The defense will take place at 9:30 am in the conference room of the LEGI (K118).



The main objective of the thesis is to improve our understanding of faceting occuring during dry snow metamorphism. The thesis focuses on the interplay between heat and mass diffusion, and kinetic effects in the context of snow. For the first time, Diffraction Contrast Tomography (DCT) has been performed to monitor an experiment of temperature gradient metamorphism. The technique permits retrieval of the crystalline orientation of the grains constituting the microstructure of the sample. Links between orientation of crystals and mass fluxes were analysed.

The study shows that kinetic differences between basal and prismatic faces have effects on phase change fluxes at the ice/air interface.

From a numerical modeling point of view, a highly anisotropic kinetic coefficient has been taken into account for the evolution of the ice/air interface. The model uses the phase-field approach and couples phase changes to heat and water vapor diffusion.
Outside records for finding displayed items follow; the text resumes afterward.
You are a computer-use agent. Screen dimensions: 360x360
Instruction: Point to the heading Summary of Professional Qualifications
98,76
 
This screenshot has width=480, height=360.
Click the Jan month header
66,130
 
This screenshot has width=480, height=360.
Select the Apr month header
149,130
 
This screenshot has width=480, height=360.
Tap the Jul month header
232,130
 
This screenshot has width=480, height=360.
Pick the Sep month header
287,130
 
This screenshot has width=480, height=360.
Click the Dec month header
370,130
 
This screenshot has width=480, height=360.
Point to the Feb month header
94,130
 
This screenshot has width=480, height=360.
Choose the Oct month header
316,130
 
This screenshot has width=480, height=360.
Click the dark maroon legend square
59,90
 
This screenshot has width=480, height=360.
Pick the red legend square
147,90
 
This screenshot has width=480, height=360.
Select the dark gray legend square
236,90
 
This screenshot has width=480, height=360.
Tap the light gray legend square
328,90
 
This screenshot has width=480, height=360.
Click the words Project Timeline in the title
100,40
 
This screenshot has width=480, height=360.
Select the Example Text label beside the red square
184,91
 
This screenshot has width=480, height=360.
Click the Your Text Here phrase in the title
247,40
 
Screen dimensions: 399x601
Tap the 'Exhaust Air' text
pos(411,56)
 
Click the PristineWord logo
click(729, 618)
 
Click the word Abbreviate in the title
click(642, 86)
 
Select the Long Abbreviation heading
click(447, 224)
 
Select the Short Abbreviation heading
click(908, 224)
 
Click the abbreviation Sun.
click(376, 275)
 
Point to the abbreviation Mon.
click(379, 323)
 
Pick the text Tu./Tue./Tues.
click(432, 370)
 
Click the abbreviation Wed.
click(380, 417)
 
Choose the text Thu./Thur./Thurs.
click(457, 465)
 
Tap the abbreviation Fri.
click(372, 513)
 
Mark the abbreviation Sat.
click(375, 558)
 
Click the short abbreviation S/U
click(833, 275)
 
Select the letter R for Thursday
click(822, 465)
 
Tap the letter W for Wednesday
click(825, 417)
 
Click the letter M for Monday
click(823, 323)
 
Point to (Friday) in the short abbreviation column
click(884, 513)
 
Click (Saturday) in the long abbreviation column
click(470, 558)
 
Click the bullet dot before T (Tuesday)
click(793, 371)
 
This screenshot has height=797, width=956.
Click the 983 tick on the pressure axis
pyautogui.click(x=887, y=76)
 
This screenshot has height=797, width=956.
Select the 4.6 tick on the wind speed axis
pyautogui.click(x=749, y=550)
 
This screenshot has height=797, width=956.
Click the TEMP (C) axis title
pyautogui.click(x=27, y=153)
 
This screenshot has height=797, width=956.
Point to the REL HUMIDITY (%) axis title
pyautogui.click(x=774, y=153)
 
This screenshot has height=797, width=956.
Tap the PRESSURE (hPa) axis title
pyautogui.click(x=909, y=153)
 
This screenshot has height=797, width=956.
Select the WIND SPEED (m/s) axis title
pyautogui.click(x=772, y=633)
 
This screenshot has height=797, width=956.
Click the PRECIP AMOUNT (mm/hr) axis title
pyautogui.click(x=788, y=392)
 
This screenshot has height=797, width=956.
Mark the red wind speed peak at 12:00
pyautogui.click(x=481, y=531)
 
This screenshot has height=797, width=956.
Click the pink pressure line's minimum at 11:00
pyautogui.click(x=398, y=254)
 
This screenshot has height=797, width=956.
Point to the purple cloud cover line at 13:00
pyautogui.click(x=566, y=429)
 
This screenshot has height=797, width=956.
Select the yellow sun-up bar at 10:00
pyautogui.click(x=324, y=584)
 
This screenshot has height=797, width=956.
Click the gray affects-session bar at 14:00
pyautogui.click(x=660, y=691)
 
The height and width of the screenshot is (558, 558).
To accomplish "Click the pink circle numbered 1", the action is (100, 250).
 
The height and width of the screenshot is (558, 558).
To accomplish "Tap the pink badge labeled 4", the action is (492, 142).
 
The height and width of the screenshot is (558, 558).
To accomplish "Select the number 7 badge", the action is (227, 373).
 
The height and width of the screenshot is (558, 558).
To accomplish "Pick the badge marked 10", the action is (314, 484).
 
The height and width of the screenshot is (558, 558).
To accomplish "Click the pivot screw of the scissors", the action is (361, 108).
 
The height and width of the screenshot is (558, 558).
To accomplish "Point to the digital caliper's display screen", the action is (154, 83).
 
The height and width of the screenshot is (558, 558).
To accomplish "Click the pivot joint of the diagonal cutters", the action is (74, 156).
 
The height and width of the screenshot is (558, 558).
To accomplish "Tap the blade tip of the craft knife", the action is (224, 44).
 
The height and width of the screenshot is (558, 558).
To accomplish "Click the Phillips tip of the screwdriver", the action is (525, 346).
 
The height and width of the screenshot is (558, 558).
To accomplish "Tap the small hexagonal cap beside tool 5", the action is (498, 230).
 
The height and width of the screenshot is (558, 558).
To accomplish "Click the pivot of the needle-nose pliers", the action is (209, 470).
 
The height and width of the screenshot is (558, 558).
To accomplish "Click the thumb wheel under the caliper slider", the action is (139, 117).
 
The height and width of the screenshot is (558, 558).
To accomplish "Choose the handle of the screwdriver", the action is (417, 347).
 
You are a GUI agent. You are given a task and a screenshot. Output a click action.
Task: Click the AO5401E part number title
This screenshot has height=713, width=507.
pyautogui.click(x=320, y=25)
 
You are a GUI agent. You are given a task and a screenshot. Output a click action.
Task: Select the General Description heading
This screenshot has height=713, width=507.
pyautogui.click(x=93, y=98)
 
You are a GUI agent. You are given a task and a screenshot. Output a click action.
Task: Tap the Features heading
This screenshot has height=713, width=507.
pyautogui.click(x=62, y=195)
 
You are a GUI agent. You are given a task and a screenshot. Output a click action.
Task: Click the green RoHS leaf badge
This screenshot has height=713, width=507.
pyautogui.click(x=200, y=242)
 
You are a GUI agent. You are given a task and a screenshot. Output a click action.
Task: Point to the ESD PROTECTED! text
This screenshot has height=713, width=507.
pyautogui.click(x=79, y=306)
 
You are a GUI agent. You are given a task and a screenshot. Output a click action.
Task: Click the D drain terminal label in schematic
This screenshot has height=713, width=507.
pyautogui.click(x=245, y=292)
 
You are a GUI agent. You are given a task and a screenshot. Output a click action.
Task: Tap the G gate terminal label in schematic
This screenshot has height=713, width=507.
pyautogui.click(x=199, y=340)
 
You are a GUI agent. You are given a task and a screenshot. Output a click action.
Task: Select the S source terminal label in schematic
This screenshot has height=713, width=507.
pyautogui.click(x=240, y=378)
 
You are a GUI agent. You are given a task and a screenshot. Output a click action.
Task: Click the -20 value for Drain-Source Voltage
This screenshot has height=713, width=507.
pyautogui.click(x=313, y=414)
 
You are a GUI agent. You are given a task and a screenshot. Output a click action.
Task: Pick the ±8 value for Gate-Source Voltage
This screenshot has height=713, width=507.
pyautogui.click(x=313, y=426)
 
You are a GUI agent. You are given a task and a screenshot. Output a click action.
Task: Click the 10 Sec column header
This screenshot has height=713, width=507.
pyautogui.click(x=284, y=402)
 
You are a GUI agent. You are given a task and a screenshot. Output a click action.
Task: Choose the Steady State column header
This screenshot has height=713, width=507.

The model was compared to an experiment of air cavity migration under a temperature gradient in a monocrystalline ice block monitored with X-ray microtomography, and to the growth of a negative crystal during a pumping experiment followed with optical microscopy.

Such anisotropy permits reproduction of the observed faceting.

Finally, the potential of the porposed model to describe snow metamorphism is highlighted.